Jerry Seinfeld did some stand up in Sioux Falls a few years ago. He riffed on our habit of talking about the weather. So indulge me (I’ll get into the spiritual stuff too).
We’re having some actual autumn here. That’s a thing for us because spring and fall are too often too short preludes to too much summer and too much winter. I walked the dogs in a warm south wind today as we head for a November 2nd record 75 degrees.
Jon Krakauer described the sky over Mt. Everest as an “aching blue.” Along about January, we’ll get a string of days with that same palate, and a bright yellow sun splashed in it. Old Sol is there like you might reach out and touch it. Only you can’t, and it doesn’t touch you, either. Bright and unfiltered as it is, you can only look at it – you can’t feel it in the subzero air.
And this brings me to where I am with God at the moment. God’s there – I have no doubt any more than I doubt the reality of the sun. But like the deep winter daylight, I’m not feeling God.
Non believers either don’t get this or scoff at it, which is sad because it means they haven’t felt God’s presence in a way that can set up the contrasting absence.

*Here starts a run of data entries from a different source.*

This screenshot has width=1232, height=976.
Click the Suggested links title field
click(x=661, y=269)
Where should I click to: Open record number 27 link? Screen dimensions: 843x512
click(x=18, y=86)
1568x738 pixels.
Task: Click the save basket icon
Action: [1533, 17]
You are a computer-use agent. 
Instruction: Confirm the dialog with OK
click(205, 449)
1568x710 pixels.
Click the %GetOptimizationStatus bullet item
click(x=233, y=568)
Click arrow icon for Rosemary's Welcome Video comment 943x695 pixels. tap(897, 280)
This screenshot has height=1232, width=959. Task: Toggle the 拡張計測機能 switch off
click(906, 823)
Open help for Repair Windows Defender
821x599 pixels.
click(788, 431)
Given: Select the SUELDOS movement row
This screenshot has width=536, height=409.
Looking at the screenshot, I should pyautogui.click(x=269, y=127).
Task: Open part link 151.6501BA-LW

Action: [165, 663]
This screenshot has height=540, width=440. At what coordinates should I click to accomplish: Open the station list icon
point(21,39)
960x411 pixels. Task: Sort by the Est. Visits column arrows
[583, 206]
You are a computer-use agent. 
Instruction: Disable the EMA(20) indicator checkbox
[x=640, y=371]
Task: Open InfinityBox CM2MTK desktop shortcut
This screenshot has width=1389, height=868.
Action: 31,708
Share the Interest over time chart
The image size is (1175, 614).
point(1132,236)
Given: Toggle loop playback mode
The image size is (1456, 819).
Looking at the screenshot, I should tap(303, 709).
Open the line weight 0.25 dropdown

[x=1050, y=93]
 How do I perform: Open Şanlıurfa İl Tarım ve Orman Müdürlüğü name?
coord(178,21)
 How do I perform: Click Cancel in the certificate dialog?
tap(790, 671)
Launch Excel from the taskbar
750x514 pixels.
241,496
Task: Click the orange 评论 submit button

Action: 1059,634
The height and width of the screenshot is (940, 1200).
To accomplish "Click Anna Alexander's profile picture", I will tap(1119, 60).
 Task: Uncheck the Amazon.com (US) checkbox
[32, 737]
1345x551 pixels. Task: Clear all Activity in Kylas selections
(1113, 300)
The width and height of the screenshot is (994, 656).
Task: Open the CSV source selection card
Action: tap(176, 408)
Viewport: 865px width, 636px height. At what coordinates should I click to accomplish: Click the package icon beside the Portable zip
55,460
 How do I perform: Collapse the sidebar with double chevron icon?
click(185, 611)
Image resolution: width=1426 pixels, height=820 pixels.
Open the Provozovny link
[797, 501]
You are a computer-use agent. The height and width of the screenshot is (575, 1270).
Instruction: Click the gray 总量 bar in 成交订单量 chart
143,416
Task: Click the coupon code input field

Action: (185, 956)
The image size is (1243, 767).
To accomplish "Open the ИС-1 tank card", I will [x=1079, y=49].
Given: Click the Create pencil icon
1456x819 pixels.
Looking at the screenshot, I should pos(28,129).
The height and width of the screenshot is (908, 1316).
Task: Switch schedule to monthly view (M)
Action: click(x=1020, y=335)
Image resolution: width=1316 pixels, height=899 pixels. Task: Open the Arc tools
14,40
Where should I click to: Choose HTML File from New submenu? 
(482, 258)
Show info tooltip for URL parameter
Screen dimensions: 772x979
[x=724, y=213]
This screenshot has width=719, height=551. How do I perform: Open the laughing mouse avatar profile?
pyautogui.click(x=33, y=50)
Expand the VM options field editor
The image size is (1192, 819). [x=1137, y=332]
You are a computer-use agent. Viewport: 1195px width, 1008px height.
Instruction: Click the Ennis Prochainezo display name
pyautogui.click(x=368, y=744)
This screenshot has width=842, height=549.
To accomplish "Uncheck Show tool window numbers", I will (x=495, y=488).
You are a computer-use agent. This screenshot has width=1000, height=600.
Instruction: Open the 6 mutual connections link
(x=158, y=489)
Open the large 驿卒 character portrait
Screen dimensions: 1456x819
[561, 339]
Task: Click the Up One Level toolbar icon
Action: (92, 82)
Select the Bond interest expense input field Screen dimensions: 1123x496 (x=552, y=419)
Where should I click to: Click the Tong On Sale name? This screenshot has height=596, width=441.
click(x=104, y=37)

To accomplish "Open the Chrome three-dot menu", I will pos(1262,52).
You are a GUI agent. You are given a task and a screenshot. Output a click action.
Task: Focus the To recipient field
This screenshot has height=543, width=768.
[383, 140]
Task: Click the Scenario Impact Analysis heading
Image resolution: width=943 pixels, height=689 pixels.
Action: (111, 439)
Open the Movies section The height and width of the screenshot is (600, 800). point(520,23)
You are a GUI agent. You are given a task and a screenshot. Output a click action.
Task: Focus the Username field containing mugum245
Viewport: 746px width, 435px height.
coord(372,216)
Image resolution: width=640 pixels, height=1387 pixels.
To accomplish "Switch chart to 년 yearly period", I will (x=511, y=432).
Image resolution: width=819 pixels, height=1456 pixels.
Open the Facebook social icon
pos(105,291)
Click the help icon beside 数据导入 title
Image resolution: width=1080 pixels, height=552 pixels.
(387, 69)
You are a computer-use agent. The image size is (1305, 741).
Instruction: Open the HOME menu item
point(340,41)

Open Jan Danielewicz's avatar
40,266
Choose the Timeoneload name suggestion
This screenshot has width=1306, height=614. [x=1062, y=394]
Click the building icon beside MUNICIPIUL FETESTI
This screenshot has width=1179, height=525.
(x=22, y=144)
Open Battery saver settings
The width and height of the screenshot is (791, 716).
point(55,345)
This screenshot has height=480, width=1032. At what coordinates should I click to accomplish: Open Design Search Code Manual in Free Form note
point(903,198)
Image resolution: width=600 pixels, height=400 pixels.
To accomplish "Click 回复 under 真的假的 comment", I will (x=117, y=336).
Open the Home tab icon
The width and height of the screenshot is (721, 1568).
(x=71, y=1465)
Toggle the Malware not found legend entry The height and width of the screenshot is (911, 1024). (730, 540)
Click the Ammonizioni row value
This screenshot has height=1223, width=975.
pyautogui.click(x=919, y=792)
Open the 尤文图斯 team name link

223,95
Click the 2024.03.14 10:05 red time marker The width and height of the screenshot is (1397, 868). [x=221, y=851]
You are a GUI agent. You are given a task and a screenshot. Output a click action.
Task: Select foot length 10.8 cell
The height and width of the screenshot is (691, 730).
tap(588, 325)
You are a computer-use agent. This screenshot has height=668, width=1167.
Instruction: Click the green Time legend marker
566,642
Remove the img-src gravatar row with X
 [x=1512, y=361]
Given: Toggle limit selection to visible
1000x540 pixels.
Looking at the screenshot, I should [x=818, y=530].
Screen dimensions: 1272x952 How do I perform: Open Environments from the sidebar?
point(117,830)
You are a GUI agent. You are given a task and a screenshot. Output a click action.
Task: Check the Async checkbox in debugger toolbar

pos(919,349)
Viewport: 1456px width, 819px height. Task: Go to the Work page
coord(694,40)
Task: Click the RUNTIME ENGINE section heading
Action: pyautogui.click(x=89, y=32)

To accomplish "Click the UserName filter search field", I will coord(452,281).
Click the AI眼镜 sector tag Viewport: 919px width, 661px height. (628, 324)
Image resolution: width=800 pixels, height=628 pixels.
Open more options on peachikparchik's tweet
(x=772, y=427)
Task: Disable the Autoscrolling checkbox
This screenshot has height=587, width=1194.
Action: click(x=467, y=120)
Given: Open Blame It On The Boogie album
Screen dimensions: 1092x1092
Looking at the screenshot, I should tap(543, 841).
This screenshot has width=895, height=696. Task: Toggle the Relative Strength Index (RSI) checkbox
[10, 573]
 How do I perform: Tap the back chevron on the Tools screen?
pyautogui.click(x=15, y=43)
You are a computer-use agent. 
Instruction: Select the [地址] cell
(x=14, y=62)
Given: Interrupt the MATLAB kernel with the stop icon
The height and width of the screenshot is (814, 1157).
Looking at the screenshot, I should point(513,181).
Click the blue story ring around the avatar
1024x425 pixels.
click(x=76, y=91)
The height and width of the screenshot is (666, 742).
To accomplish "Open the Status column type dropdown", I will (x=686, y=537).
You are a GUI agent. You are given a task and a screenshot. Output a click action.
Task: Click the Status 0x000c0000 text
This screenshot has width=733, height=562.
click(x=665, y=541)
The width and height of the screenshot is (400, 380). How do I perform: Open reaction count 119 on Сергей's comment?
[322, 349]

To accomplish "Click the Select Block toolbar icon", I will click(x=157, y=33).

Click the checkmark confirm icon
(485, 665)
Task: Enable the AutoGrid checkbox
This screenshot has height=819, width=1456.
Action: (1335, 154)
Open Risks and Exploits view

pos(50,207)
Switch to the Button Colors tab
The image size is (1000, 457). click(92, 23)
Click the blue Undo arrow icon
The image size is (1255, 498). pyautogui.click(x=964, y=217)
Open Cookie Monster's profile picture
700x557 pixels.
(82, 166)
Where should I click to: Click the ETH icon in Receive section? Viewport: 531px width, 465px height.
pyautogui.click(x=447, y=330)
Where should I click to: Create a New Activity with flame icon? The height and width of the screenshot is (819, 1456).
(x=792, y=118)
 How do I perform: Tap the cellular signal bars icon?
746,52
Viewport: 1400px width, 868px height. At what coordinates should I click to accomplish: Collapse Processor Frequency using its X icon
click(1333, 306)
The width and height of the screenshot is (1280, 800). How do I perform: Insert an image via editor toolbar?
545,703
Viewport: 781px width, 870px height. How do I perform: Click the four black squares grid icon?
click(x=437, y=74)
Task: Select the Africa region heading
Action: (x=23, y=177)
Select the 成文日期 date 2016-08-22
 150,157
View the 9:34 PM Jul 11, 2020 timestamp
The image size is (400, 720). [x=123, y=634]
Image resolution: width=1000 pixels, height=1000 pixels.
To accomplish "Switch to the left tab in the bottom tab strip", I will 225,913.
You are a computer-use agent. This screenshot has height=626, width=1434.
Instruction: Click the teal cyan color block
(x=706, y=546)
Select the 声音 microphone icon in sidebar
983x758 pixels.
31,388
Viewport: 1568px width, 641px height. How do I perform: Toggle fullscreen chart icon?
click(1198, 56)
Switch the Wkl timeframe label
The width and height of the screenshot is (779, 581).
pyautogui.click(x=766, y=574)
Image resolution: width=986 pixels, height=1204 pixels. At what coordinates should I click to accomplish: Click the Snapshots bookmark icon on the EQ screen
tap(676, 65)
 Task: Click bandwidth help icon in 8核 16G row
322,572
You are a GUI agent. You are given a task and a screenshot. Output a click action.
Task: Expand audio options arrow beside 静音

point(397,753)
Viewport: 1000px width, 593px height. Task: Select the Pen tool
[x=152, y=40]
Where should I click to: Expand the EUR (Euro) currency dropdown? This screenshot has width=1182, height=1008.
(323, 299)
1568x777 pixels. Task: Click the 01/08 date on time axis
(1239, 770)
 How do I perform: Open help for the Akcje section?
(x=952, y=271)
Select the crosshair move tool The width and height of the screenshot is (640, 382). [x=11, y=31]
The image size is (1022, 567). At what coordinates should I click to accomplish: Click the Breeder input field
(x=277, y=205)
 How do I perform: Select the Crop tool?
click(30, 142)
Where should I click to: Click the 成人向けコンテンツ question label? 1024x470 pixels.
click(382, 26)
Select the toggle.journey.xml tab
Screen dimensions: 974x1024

I remember the media flipping out when Mother Teresa’s writings revealed seasons of what I’m describing. She affirmed the reality of God – even the particular love for humanity revealed in Jesus – but confessed to passages of “emptiness and silence” in response to her prayers. The media thought this a massive, scandalous reveal. Christians recognized it as a family trait.
This lack of contact isn’t depression. I’m not incapacitated by it, coffee still smells and tastes great, and I laugh out loud at these guys…

But it hurts. It’s like spousal silent treatment, where you know there’s a person who loves you or is at least your pal in the next room, but s/he’s shut off all transmission of any of that. It does become hard to pray. Comforts like worship and Bible reading lose their power, like Covid blighted tastebuds.
No great advice on my part (sorry you read this far to see that?). This is a thing to wait out. It comes and goes, more for some of us than others. I’m willing to bet there are some fortunate souls who don’t deal with this at all.
King David sang, “Though I walk through the valley of the shadow of death, I will fear no evil, for you are with me…” We slog through the valley of palpable frights and failures, sometimes with an invisible yet palpable God who calms and encourages, sometimes with a shiny something in the sky that we can’t feel.